L’Essor : Des moyens avaient-ils été mis de côté le temps du passage du cyclone Chido, par exemple avec un repli tactique vers La Réunion avant de revenir dès que possible ?
« Non. Mayotte est située dans une zone de passages cycloniques. Les gendarmes sont donc préparés à cette éventualité. Il y a d’ailleurs un « plan cyclone » de mise à l’abri, comme dans la plupart des territoires ultramarins.
Si aucun militaire n’a été blessé, c’est bien parce que les consignes ont été appliquées. Si nos matériels ont été peu touchés, comme par exemple l’hélicoptère, c’est parce que l’on a appliqué des mesures conservatoires du plan cyclone. Suite aux alertes météo, nous nous étions mis en posture et on a appliqué les consignes. Il faut d’ailleurs saluer le préfet qui a diffusé les alertes et les consignes de mise à l’abri avant l’arrivée du cyclone Chido.
Il y a sans doute eu aussi un facteur chance, mais le respect des consignes a payé. Dans la brigade de Mzouazia, nous avons deux logements de gendarmes qui se sont complètement effondrés. Deux familles se sont retrouvées sous les décombres. Mais il n’y a pourtant eu aucun blessé ».
L’Essor : Justement, vous parlez de victimes. La Gendarmerie participe aussi à leur décompte. Comment appréhendez-vous cette mission particulière et quel est le rôle des gendarmes ?
« On préfère parler de disparus, car pour l’instant, ce sont des victimes disparues. Mais cette mission ne nous incombe pas directement. C’est l’Etat qui la prend en compte, avec un sous-préfet qui est chargé de cette mission spécifique, en lien avec les élus et les autorités religieuses de l’archipel. Ce travail et les investigations réalisées permettent d’arriver à un décompte des disparus le plus fiable possible.
Les équipes d’identification des victimes sont postées à l’hôpital de Mamoudzou. Mais il faut aussi prendre en compte la dimension religieuse et cultuelle qui demande des investigations. Il y a une très grande différence avec l’Hexagone, puisqu’à Mayotte, les gens ne vont pas déclarer naturellement les disparus. D’où la complexité de faire un décompte précis. Les investigations à mener sont aussi importantes. C’est un vrai défi. Il y a des levées de doute à faire, car il peut y avoir aussi des mauvaises informations. Par exemple, une source fiable indiquait mercredi un endroit où il y aurait une soixantaine de cadavres, et finalement il n’y avait rien.

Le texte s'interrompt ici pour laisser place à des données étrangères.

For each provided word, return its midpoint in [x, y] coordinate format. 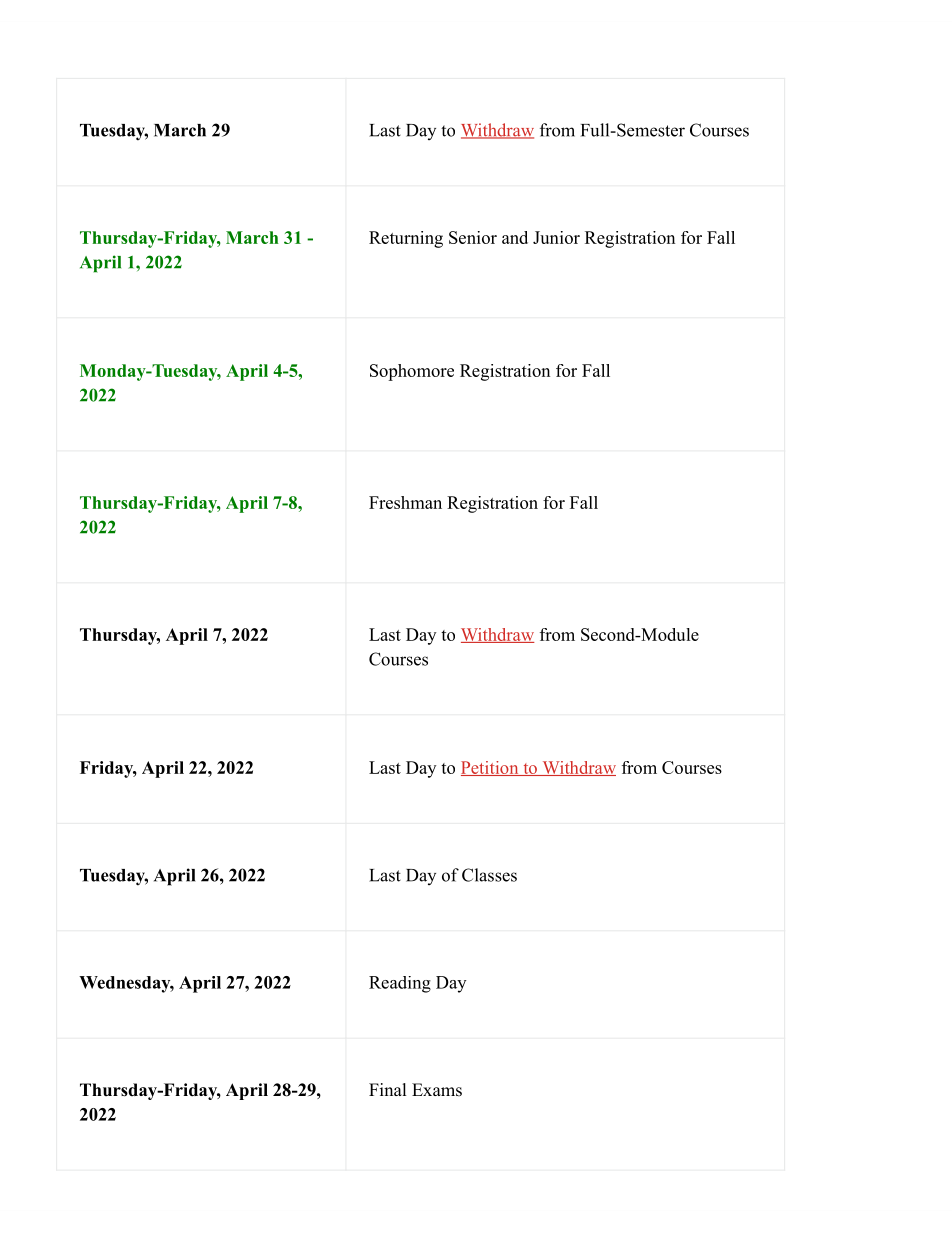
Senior [473, 237]
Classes [489, 875]
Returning [406, 239]
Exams [437, 1090]
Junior [556, 237]
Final [388, 1089]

C’est une mission essentielle mais qui n’est pas évidente à réaliser.
Dans le cadre de cette mission là, nous participons au titre du renseignement, comme les autres services de l’Etat, aux côtés des pompiers et de l’hôpital. Mais je le redis, ce n’est pas une mission qui nous est spécifiquement confiée. Notre mission principale, c’est préserver l’ordre public ».
L’Essor : Quel est l’effectif global des gendarmes pour l’outre-mer actuellement ?

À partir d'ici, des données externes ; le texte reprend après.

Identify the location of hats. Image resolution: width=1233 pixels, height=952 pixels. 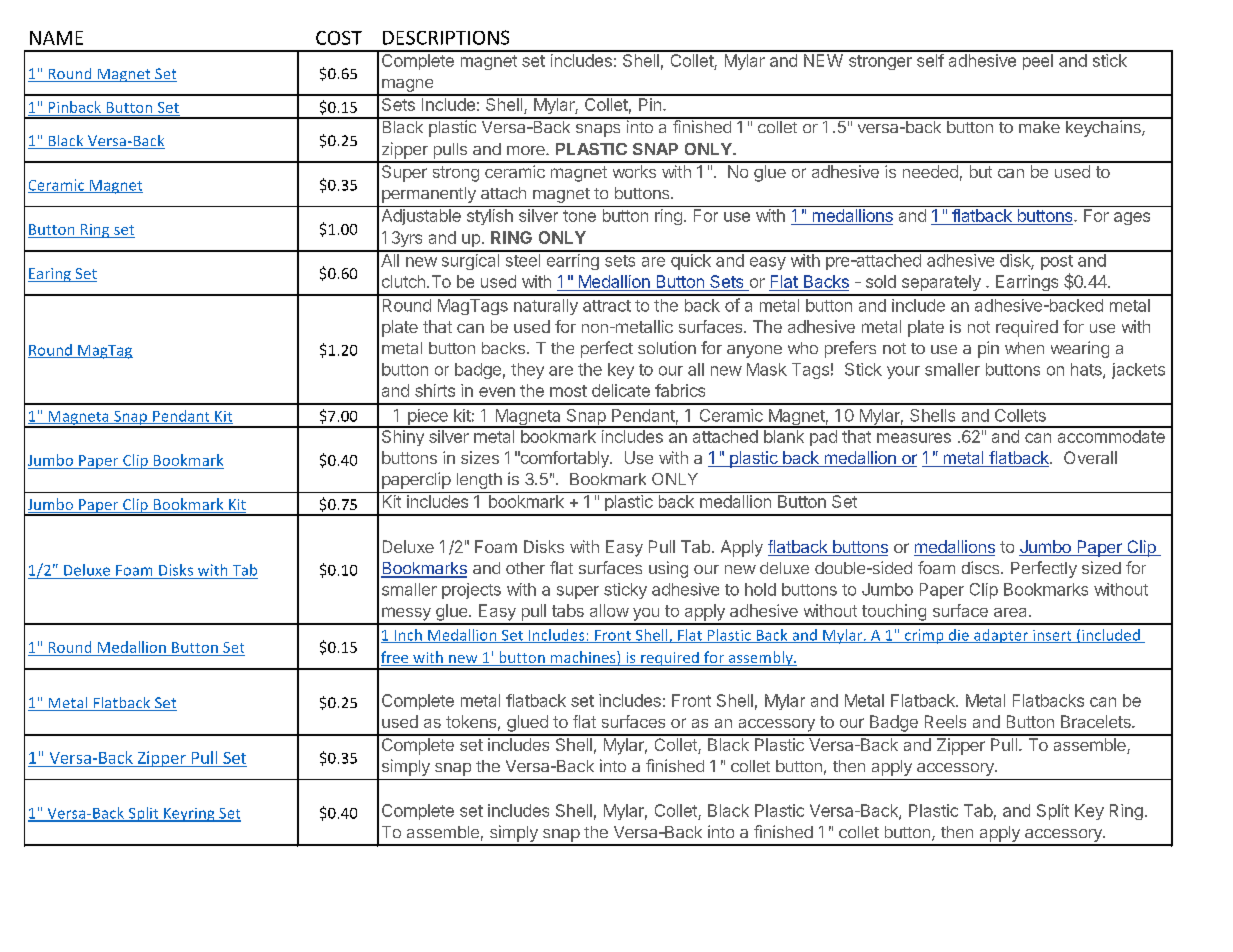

Si l’on ajoute les 400 gendarmes envoyés en renforts à Mayotte, en comptant les personnels affectés dans les territoires ultramarins, les 1.600 réservistes d’outre-mer et les gendarmes mobiles, ainsi que les renforts en mission courte durée (appui aux opérations) on va arriver à 9.700 gendarmes.
La particularité des outre-mer est que l’on confère aux territoires ultramarins une vraie autonomie pour leur permettre de répondre au quotidien et dès les premières heures d’une crise. Et ensuite, on arrive avec des renforts. C’est le cas à Mayotte. On a déjà une capacité à pouvoir répondre, et on engage des renforts. On ne part pas de rien.